Em prol do interesse público e da probidade da Administração Pública, nos termos dos incs. I a VI do art. 55 da Constituição Federal, perderá o mandato o deputado ou senador:

a) que infringir quaisquer das proibições (incompatibilidades) contidas no art. 54, incs. I e II, da Lei Ápice;

b) cujo procedimento for declarado incompatível com o decoro parlamentar;

c) que não comparecer, em cada sessão legislativa, à terça parte das sessões ordinárias da Casa a que pertencer, salvo licença ou missão por esta autorizada;

d) que perder ou tiver suspensos os direitos políticos;

e) quando o decretar a Justiça Eleitoral, nos casos previstos na Constituição Federal; ou

f) que sofrer condenação criminal em sentença transitada em julgado.

Estudemo-los.

5.1. Perda do mandato eletivo por infringência das incompatibilidades constitucionais

Conforme já estudado, não poderão os deputados e senadores, nos termos dos incs.

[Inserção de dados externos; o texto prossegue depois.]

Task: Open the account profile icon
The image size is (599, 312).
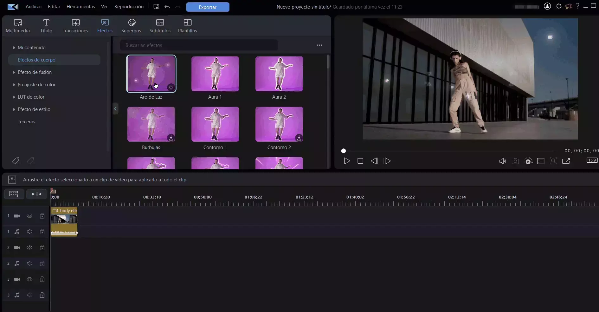Action: [547, 6]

I e II do art. 54 da CF:

I) desde a expedição do diploma: a) firmar ou manter contrato com pessoa jurídica de direito público, autarquia, empresa pública, sociedade de economia mista ou empresa concessionária de serviço público, salvo quando obedecer a cláusulas uniformes; ou b) aceitar ou exercer cargo, função ou emprego remunerado, inclusive os de que sejam demissíveis ad nutum, nas entidades referidas anteriormente; e

II) desde a posse: a) ser proprietário, controlador ou diretor de empresa que goze de favor decorrente de contrato com pessoa jurídica de direito público, ou nela exercer função remunerada; b) ocupar cargo ou função de que sejam demissíveis ad nutum, nas entidades referidas anteriormente; c) patrocinar causa em que seja interessada qualquer das entidades referidas anteriormente; ou d) ser titulares de mais de um cargo ou mandato público eletivo.

O parlamentar que infringir tais regras atinentes às incompatibilidades receberá como sanção a perda do mandato eletivo.

Essa perda do mandato eletivo, segundo o § 2.º do 55 da CF, dependerá de decisão da Câmara dos Deputados ou do Senado Federal (plenário), por maioria absoluta, em votação aberta[15], por provocação da respectiva Mesa ou de partido político representado no Congresso Nacional, assegurada a ampla defesa.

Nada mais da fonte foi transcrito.